We have expanded the prisons’ programme into four gaols and one immigration detention centre. HMP Downview is a women’s prison in Sutton and we have good links with the PE department there after working with them weekly for 18 months.
Keith Thurston is the PE Instructor who first got us into High Down. He now works next door at HMP Downview Women’s prison. Keith knew that BTTC loved parkrun and was in conversation with parkrun UK about setting up the first ever parkrun in a women’s prison in Europe. In October 2019 BTTC were invited to help at the launch event. Starting in Downview women’s prison was a flagship but characteristically low key celebration of parkrun’s 15th anniversary.
There I was honoured to meet Jo Sinton-Hewitt, Head of Event Support at parkrun UK and wife of parkrun Founder Paul Sinton-Hewitt. We talked about the many shared values between BTTC and parkrun as well as the scale and ingredients required for a new parkrun to be set up. We agreed that running a community based Table Tennis club was different from parkrun in that it was more niche, more artisan and less easily replicable than the parkrun model which has to be done on Saturday at 9am and be 5km, making it really tightly controlled and easy to do in another local park with a team of enthusiastic volunteers giving up a few hours a week for a great cause.

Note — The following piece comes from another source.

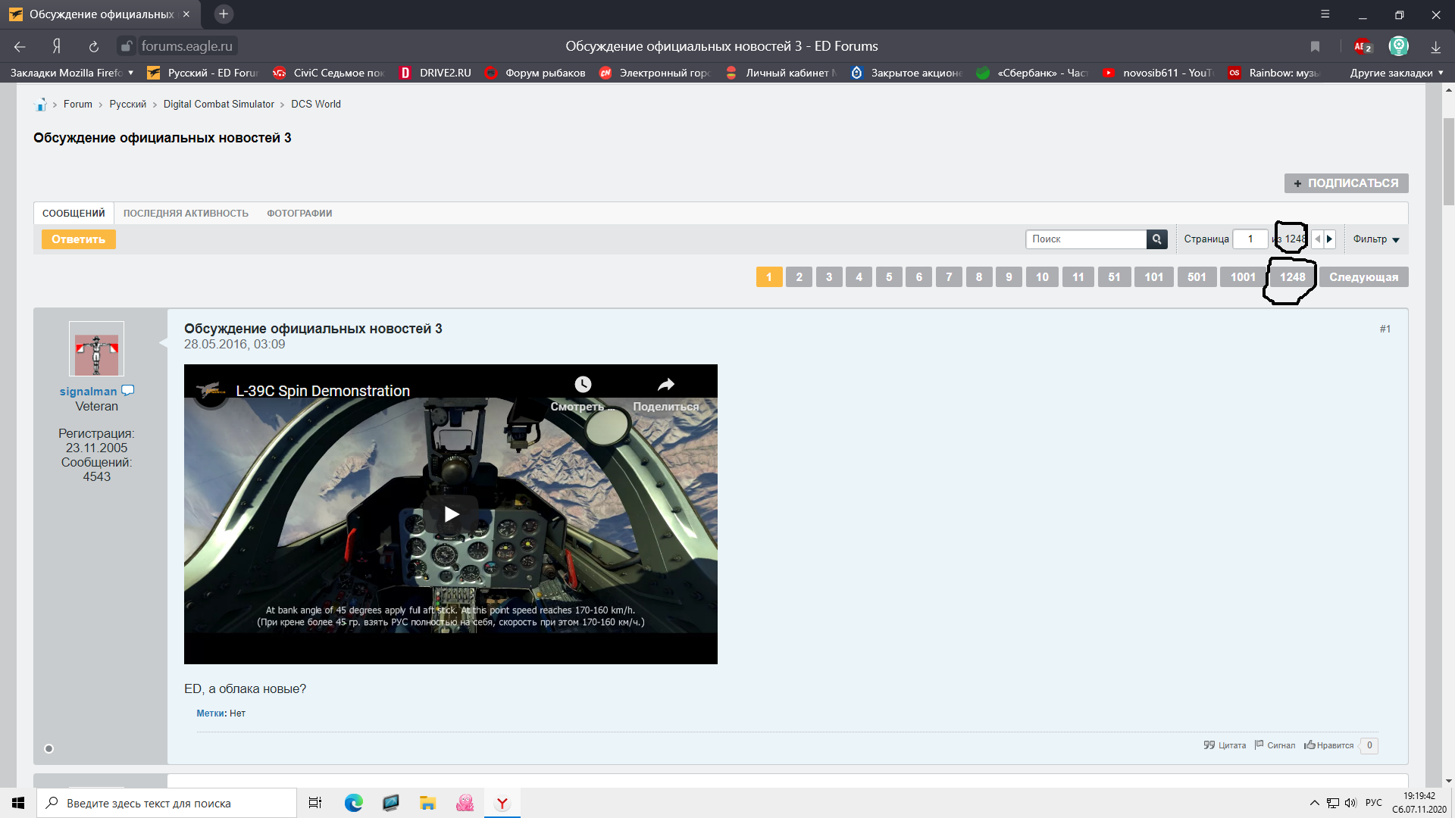Click the Ответить reply button
Screen dimensions: 1455x818
coord(79,239)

Jo Sinton-Hewitt said that until recently parkrun had never given much thought to targeting any particular groups in any local area. They were aware that certain communities were more likely to come to a parkrun, and then go back and talk to their same communities, risking a self selecting group. BTTC has, since the outset, been pro-active and intentional about working with people that wouldn’t otherwise be given opportunities of top level coaching and competition. I took it as a massive compliment to BTTC’s work that parkrun’s Head of Health & Well-Being is planning a visit to Brighton and is interested in learning about our outreach and engagement.
There are 6 million people registered globally for parkrun, “from prisoners to pensioners, buggy-pushers to record-breakers.” From Bushy Park in south London, parkrun is now in Swaziland, Siberia, Japan and the rate of expansion is phenomenal. To celebrate parkrun’s 15th anniversary Paul Sinton- Hewitt said: “One of the things that I’m most proud of is that every year the average finish time at parkrun has slowed. That means we are reaching more people for whom physical activity hasn’t been the norm.

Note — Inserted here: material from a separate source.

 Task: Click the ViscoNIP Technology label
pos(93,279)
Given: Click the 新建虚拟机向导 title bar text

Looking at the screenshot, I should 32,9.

“I would like to see that continue, and for more people to understand that parkrun is truly welcoming of those who want to walk, jog, run or volunteer, especially those who would like to take their first steps on the path of being physically active.”

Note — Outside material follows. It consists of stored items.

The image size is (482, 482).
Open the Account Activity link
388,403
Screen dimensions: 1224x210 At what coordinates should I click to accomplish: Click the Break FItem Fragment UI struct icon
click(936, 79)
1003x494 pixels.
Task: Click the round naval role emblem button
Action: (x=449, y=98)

Dr Ollie Hart says in this excellent video: “Parkrun seems to have filled a need in society, it gives this asset to the community that just wasn’t there before.” As fewer people go to church or identify as being religious, parkrun and BTTC act in some ways like a surrogate religion, giving purpose and community. In this age of hyper connectivity, when people have never felt more lonely, ping pong and parkrun I think provide beautiful solutions.